Description of the task »
Copy out each line of the records below word for word.

Information supplied »
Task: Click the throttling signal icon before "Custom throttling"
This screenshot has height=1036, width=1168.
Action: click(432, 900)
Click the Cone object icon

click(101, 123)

Reply »
Task: Click the throttling signal icon before "Custom throttling"
This screenshot has height=1036, width=1168.
Action: click(432, 900)
Click the Cone object icon

click(101, 123)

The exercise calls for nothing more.